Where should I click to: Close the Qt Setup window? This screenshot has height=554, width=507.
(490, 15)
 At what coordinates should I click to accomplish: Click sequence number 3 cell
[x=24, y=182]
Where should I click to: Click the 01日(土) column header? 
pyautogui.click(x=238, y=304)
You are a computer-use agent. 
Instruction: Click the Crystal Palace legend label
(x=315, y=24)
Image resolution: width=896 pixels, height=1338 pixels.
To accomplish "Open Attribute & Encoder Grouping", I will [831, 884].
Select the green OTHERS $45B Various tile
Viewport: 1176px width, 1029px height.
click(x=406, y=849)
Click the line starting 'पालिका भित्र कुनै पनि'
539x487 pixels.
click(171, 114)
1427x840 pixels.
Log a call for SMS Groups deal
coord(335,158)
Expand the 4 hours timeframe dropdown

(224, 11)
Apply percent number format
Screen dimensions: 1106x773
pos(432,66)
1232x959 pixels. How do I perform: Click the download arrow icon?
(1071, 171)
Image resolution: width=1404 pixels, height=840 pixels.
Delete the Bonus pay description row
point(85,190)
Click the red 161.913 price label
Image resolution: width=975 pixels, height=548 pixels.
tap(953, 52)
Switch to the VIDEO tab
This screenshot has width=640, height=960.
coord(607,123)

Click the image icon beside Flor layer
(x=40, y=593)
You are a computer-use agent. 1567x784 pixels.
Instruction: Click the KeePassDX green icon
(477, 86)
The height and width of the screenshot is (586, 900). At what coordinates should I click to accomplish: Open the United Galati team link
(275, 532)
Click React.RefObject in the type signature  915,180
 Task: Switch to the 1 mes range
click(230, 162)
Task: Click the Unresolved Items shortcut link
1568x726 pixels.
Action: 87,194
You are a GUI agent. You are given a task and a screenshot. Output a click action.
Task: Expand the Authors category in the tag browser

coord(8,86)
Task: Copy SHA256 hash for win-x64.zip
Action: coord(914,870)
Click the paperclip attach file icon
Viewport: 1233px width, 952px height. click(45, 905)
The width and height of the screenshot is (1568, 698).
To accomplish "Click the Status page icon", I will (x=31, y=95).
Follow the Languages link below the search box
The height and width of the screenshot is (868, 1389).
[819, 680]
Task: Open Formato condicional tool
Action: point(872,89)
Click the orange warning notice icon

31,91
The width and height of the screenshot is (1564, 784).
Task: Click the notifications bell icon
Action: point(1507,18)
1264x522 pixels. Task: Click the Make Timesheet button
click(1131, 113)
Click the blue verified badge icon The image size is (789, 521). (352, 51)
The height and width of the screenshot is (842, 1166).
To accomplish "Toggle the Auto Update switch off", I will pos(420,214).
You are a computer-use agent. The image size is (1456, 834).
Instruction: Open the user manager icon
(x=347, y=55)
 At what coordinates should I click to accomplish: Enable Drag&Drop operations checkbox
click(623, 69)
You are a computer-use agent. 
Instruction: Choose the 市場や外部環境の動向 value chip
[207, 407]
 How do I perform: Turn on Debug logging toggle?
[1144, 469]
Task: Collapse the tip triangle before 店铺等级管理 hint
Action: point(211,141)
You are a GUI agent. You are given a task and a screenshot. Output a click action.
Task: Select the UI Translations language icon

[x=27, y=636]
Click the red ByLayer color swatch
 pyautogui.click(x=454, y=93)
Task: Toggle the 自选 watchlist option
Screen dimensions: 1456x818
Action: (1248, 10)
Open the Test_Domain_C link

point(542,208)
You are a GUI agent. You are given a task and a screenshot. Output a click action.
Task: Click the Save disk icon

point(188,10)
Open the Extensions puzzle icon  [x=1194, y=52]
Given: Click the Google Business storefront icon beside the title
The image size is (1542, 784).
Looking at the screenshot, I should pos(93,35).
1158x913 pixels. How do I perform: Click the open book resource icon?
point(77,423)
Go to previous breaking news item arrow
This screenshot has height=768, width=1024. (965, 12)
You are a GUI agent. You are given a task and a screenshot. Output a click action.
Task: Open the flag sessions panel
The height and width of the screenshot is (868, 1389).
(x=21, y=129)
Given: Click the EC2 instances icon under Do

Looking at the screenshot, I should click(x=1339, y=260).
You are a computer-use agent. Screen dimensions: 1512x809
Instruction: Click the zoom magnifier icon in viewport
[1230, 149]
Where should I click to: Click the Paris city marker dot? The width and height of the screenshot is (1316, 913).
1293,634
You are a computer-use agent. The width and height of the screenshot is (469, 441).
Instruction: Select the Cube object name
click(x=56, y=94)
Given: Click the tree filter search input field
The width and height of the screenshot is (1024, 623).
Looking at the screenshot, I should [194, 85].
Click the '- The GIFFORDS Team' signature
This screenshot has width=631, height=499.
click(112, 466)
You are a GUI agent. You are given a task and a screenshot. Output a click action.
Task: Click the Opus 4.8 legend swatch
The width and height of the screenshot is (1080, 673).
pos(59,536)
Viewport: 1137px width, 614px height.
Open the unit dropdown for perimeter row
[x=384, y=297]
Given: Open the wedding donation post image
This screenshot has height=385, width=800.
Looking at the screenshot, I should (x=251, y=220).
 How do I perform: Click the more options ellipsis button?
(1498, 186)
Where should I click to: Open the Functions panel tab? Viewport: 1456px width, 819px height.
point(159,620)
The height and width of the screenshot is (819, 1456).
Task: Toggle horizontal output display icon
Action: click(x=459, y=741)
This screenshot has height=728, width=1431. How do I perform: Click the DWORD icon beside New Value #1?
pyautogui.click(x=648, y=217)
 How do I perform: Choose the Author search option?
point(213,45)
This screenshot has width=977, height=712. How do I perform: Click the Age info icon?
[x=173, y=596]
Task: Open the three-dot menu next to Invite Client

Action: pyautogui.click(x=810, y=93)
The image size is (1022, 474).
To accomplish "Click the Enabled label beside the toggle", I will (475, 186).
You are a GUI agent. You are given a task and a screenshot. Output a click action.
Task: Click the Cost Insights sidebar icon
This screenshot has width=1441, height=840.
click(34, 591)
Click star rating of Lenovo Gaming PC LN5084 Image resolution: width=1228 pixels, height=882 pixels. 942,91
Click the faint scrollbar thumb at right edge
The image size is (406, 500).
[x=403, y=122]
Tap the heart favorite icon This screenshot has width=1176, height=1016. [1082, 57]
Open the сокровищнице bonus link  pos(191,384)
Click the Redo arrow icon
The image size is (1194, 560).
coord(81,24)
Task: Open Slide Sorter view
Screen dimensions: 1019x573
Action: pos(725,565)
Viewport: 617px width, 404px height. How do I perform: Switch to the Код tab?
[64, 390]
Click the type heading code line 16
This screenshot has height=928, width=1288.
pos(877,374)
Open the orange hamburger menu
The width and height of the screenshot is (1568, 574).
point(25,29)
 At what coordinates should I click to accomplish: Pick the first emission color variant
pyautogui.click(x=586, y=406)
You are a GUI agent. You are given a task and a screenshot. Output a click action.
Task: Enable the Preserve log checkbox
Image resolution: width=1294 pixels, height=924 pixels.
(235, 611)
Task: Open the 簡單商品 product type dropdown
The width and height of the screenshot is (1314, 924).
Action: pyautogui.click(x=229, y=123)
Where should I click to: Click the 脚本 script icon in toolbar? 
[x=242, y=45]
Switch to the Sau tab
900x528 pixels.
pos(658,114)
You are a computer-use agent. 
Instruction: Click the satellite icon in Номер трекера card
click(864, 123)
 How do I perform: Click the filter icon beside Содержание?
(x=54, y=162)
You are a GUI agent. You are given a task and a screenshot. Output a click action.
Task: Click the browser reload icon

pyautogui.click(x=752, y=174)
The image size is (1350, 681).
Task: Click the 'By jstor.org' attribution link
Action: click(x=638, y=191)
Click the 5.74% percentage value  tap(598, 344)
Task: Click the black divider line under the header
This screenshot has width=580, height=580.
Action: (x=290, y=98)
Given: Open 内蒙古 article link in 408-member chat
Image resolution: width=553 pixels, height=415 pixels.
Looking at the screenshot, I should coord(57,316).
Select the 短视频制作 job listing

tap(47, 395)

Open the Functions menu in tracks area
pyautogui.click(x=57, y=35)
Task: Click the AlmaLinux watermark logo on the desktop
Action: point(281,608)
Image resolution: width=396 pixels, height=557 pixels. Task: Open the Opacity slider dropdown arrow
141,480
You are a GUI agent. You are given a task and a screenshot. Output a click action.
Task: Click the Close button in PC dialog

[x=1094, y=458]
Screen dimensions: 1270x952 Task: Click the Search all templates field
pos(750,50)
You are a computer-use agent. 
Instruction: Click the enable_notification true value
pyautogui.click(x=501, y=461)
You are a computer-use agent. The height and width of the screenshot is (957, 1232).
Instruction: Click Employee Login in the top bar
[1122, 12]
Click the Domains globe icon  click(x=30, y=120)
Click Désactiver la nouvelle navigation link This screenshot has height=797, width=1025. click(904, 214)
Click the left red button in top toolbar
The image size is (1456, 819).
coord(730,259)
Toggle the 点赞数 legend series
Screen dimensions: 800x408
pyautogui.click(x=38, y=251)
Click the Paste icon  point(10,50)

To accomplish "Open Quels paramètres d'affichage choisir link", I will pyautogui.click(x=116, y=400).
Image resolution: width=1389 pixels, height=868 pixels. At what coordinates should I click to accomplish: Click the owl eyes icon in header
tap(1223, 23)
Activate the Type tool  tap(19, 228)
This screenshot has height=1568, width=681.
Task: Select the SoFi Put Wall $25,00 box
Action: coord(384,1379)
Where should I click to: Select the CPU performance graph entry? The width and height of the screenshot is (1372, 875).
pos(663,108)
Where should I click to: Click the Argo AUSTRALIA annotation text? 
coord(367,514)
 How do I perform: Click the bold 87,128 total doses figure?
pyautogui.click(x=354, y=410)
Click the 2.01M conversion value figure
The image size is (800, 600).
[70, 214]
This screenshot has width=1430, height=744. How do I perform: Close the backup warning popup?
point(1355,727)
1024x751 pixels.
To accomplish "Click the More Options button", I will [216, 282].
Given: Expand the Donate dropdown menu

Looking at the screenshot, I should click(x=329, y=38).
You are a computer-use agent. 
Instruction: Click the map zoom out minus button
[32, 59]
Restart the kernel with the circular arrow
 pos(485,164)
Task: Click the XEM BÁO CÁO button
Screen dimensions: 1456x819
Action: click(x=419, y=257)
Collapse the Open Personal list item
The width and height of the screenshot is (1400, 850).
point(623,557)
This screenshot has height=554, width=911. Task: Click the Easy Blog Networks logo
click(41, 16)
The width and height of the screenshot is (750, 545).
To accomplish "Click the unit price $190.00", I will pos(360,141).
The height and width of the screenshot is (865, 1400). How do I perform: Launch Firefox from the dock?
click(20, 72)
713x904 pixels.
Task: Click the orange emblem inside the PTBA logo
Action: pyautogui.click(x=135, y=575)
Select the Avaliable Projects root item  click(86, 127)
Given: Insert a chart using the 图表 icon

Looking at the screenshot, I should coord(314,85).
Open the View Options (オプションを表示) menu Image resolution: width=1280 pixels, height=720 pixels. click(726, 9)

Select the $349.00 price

- - - - - - -

### The problem
Collect every line of the items above that contains the string "browser", matching case exactly.

### Full answer
Task: Expand the Authors category in the tag browser
Task: Click the browser reload icon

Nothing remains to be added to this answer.